Coleccionamos objetos como si fueran los recuerdos mismos. Creemos que una foto es el recuerdo mismo. Engaños de la mente. No son más que metáforas palpables de quienes fuimos, amuletos que nos sirven para invocar pensamientos. Los recuerdos no tienen realidad material, son evanescentes. Aunque en ocasiones se guardan en la memoria como si tuvieran un filo. De vez en cuando los tomamos sin precaución y nos hieren levemente. Inhalamos para evitar expresar algún gemido. Exhalamos. Se nos va un suspiro.
Cuando mi abuelo murió, todos los recuerdos de quien fue para mí se agolparon, como si fueran la tapa de una Doncella de Hierro -aquel sarcófago de clavos- que se cerraba conmigo adentro. No dolían los recuerdos en sí, sino la certeza de no poder coleccionar más de aquellos. Han pasado los años, y esos recuerdos se han vuelto más dóciles. Han perdido su punta lacerante.

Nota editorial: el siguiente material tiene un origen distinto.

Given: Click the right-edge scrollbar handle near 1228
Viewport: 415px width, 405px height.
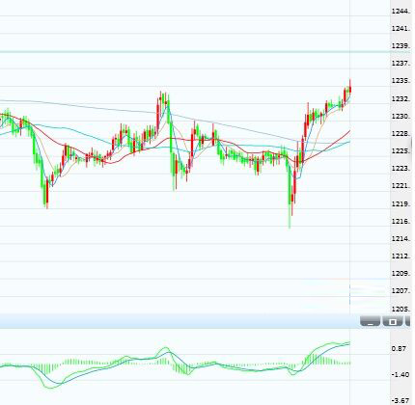Looking at the screenshot, I should [x=413, y=142].
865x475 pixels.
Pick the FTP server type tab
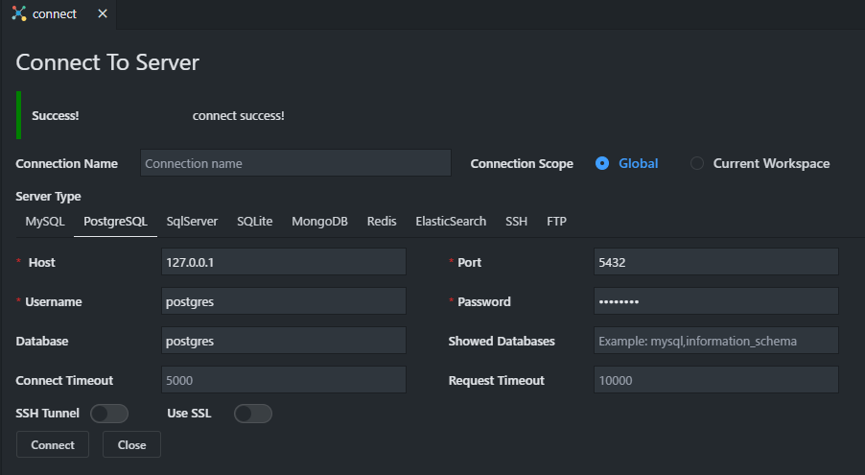[x=556, y=221]
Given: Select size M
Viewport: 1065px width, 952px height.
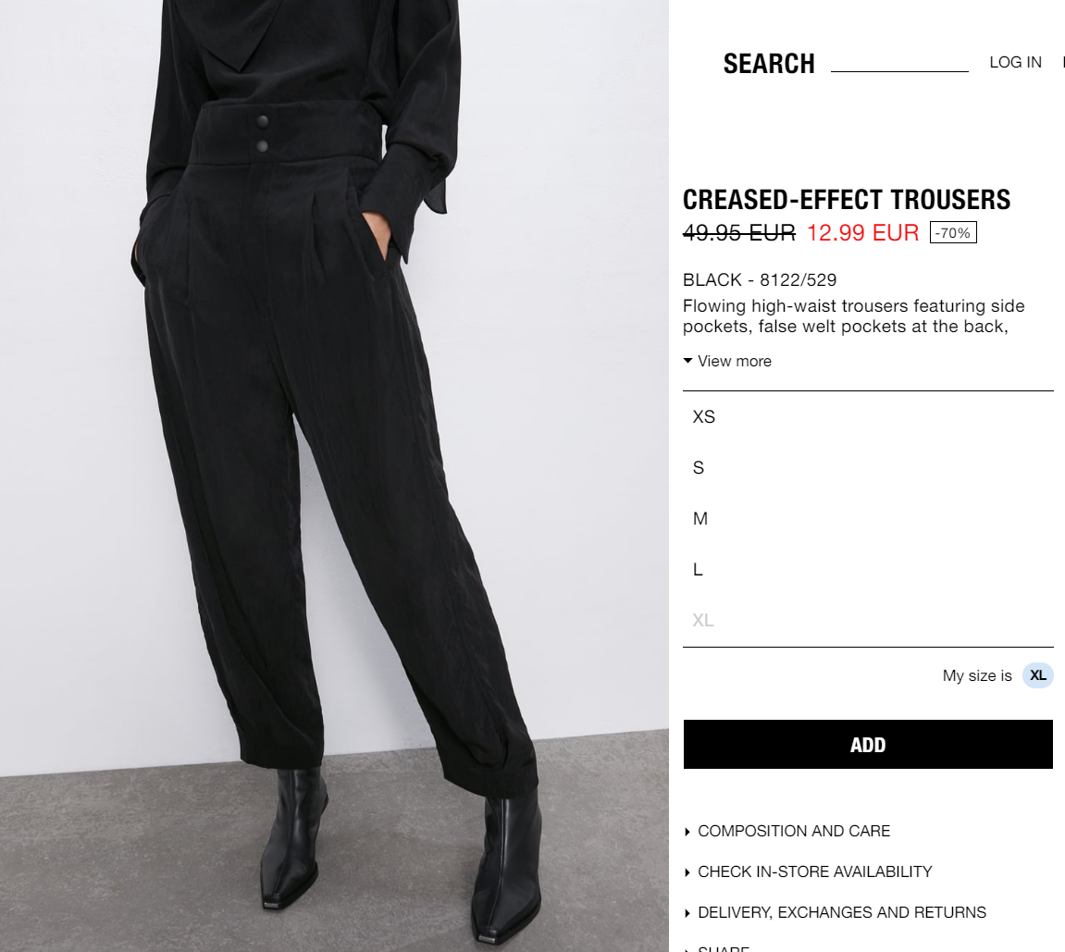Looking at the screenshot, I should tap(868, 519).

Recordar a alguien vivo es distinto. «¿Se acordará de mí?» nos preguntamos, mientras tratamos de entender cómo se separaron aquellos destinos. «¿Recordará algo de aquella larga plática que se desenvolvía como si el tiempo fuera solo una quimera para entretener a los filósofos y a los físicos?». Algunas de esas personas se alejaron sin que entendiéramos qué hicimos para volvernos malas compañías. De otras, nos alejamos y ahora tratamos de entender si los motivos eran suficientes para hacerlo. Para justificarnos, sostenemos el último recuerdo -el menos grato de todos los acumulados- y asentimos, mientras ocultamos torpemente la duda que busca asomarse.
Casi no salgo los fines de semana. Son días de ensimismamiento. Me visitan los recuerdos. Pienso en aquellas personas que seguramente no piensan en mí. ¿Guardarán algún recuerdo, como yo lo hago, que les sirva para recordar que hubo momentos de alegría? Y luego, un suspiro.